Para Ana María Badel, directora de ProBarranquilla, derribar los mitos alrededor de la empleabilidad de venezolanos ha sido uno de los principales retos del fenómeno migratorio, y en el caso de Barranquilla y el Atlántico “son notables” los esfuerzos para hacer frente a esto.

“Contamos por un lado con un sector público dispuesto a acoger al migrante, a través de orientación para acceder a servicios esenciales como salud y educación, y con el acompañamiento para poner en orden sus permisos de permanencia y acercarlos a mecanismos para la generación de ingresos propios”, indicó Badel.

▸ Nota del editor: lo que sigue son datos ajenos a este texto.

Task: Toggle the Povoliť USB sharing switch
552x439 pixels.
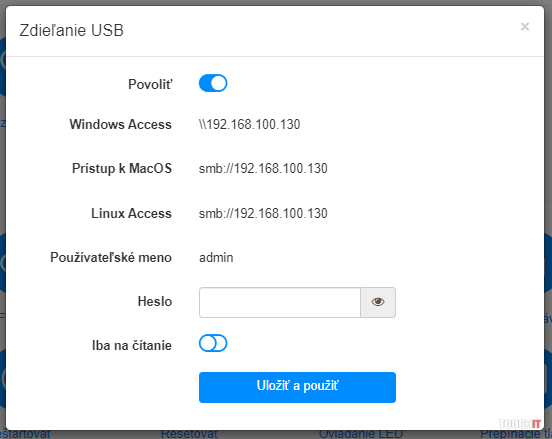Action: pos(213,83)
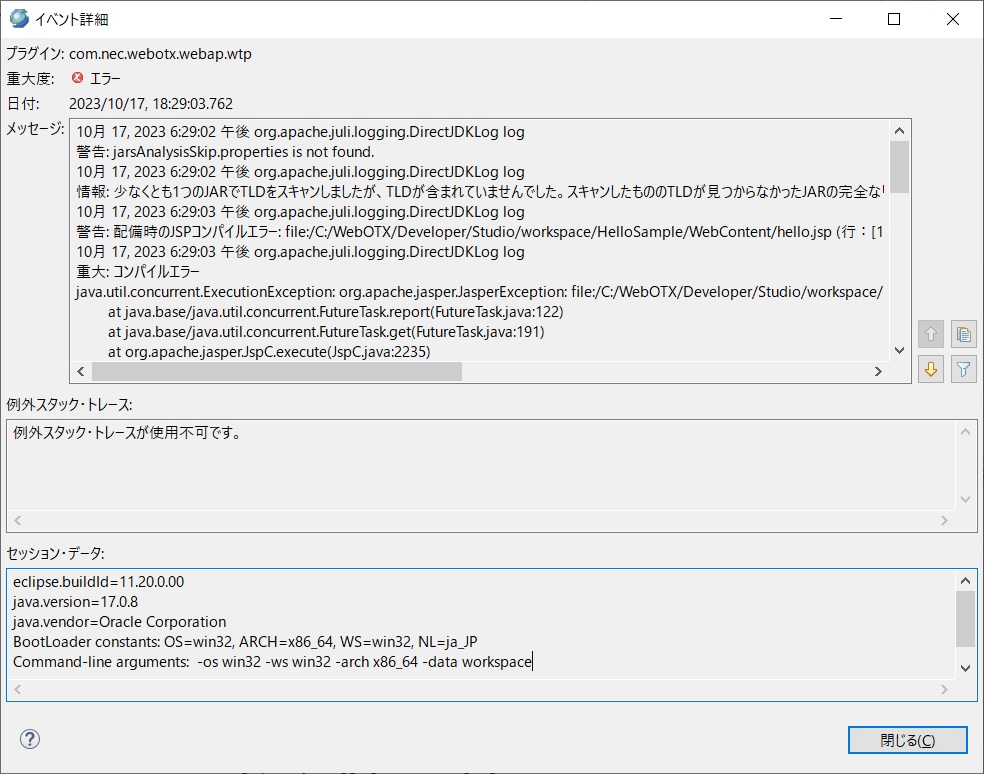Click the previous event up arrow button
Image resolution: width=984 pixels, height=774 pixels.
coord(931,334)
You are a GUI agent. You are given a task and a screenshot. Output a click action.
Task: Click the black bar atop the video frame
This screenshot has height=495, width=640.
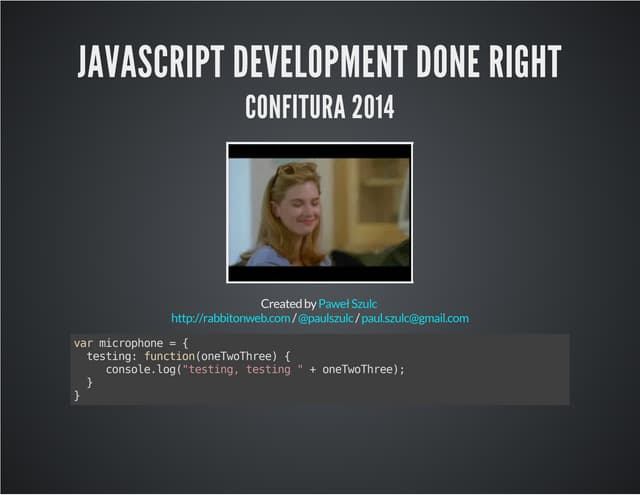pos(319,151)
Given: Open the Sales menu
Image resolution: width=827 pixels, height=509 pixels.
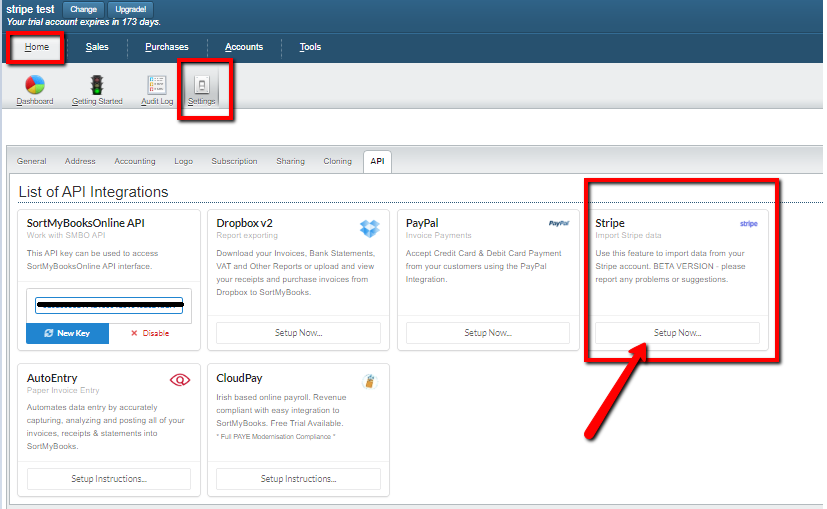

De igual forma, la ejecutiva detalló que el ecosistema de apoyo al migrante cuenta con “un despliegue” importante de fundaciones, organismos de cooperación internacional, ONGs, entre otras instituciones, que en articulación con actores locales “se han convertido en financiadores y ejecutores de muchas de las estrategias para la generación de confianza y fomento de la empleabilidad y emprendimiento de migrantes”.

“Es muy positivo encontrar casos de empresarios que lo hacen y que participan de iniciativas y programas alrededor de este propósito. Localmente encuentras empresas que ya han logrado vincular desde la formalidad a trabajadores migrantes, y que en este proceso son apoyadas por organizaciones como Cuso International o Fupad que proporcionan acompañamiento para la mitigación de barreras a la empleabilidad”, apuntó la directora de ProBarranquilla.

Estatuto y su beneficio

El director de Migración Colombia, Juan Francisco Espinosa, en reiteradas oportunidades, ha explicado los beneficios que traerá el Estatuto de Protección Temporal para Migrantes Venezolanos.

“Cuando nosotros conocemos al migrante podemos generar mejores oportunidades laborales y podemos aprovechar las ofertas de empleabilidad disponibles”, dijo Espinosa.

El mecanismo busca la regularización de 1,7 millones de venezolanos,  para que también puedan acceder a la atención en salud, educación.

Inclusión laboral

A finales de enero de este año, la oficina del Alto Comisionado de las Naciones Unidas para los Refugiados (Acnur) señaló que, para la fecha, 24.804 migrantes contaban con un contrato de trabajo y estaban inscritos en el Registro Único de Trabajadores Extranjeros en Colombia (Rutec).

Además, 70.464 venezolanos estaban registrados en el sistema de aportes a la seguridad social y, al menos, 969 empleadores, pertenecientes al sector empresarial y al sector financiero y bancario, estaban capacitados para emplear a esta población.